Checkpoint inhibitors can be a highly effective antitumor therapy but only to a subset of patients, presumably due to immunotherapy resistance. Fluoxetine was recently revealed to inhibit the NLRP3 inflammasome, and NLRP3 inhibition could serve as a target for immunotherapy resistance. Therefore, we evaluated the overall survival (OS) in patients with cancer receiving checkpoint inhibitors combined with fluoxetine. A cohort study was conducted among patients diagnosed with lung, throat (pharynx or larynx), skin, or kidney/urinary cancer treated with checkpoint inhibitor therapy. Utilizing the Veterans Affairs Informatics and Computing Infrastructure, patients were retrospectively evaluated during the period from October 2015 to June 2021. The primary outcome was overall survival (OS). Patients were followed until death or the end of the study period. There were 2316 patients evaluated, including 34 patients who were exposed to checkpoint inhibitors and fluoxetine. Propensity score weighted Cox proportional hazards demonstrated a better OS in fluoxetine-exposed patients than unexposed (HR: 0.59, 95% CI 0.371-0.936). This cohort study among cancer patients treated with checkpoint inhibitor therapy showed a significant improvement in the OS when fluoxetine was used. Because of this study's potential for selection bias, randomized trials are needed to assess the efficacy of the association of fluoxetine or another anti-NLRP3 drug to checkpoint inhibitor therapy.

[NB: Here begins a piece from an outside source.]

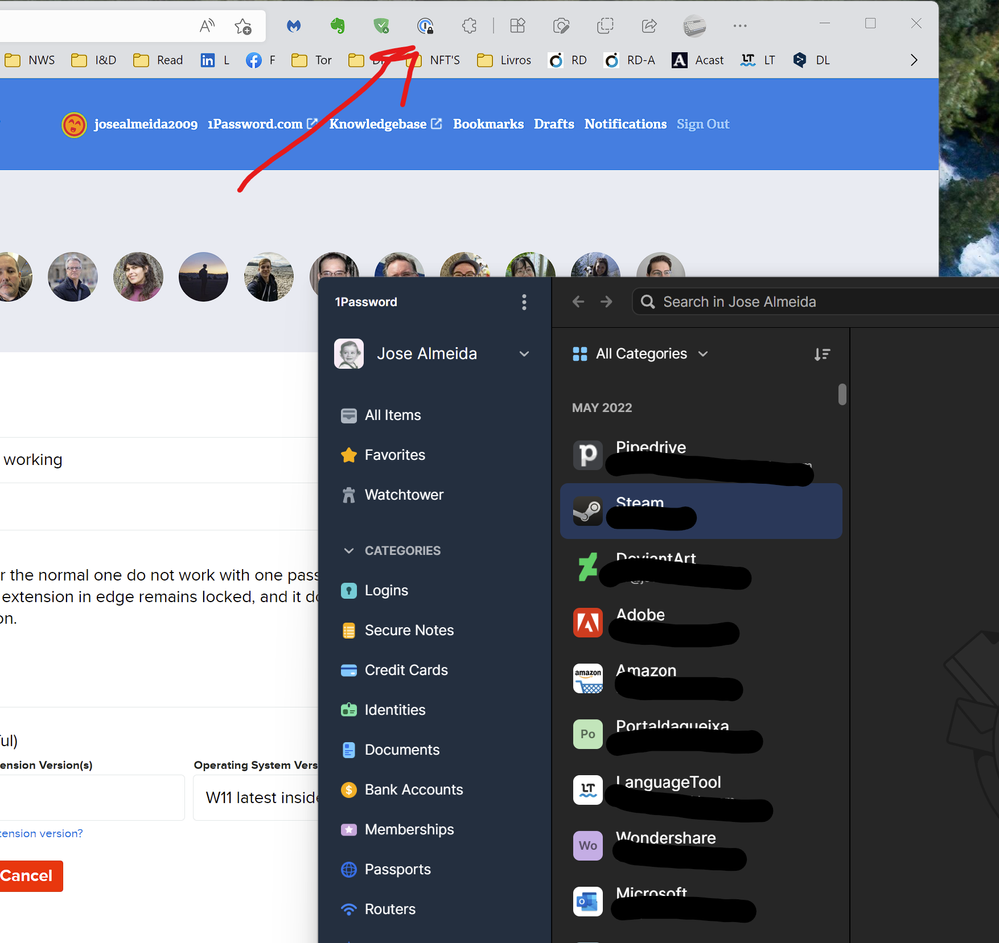
Task: Select Favorites in the sidebar
Action: pos(394,455)
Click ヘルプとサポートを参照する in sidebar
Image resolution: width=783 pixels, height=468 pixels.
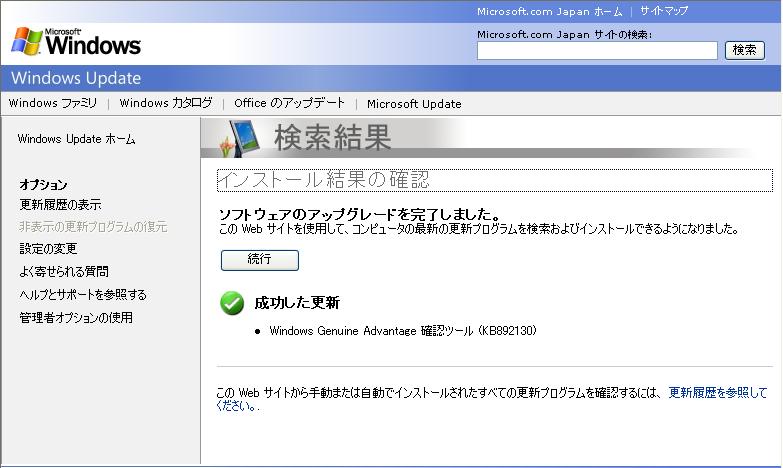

Keywords: NLRP3; PD-1/L1 immunotherapy; checkpoint inhibitors; fluoxetine.

Grants and funding

This study was, in part, funded by the University of Virginia Strategic Investment Fund. DuPont Guerry, III, Professorship, and a gift from Mr. and Mrs. Eli W. Tullis. Unrelated to this work, Ambati was supported by National Institutes of Health (NIH) grants R01EY028027, R01EY29799, R01EY31039, R01AG078892, and Sutton, Magagnoli, and Cummings were supported by NIH grant 1R01DA054992 and the South Carolina Center for Rural and Primary Healthcare.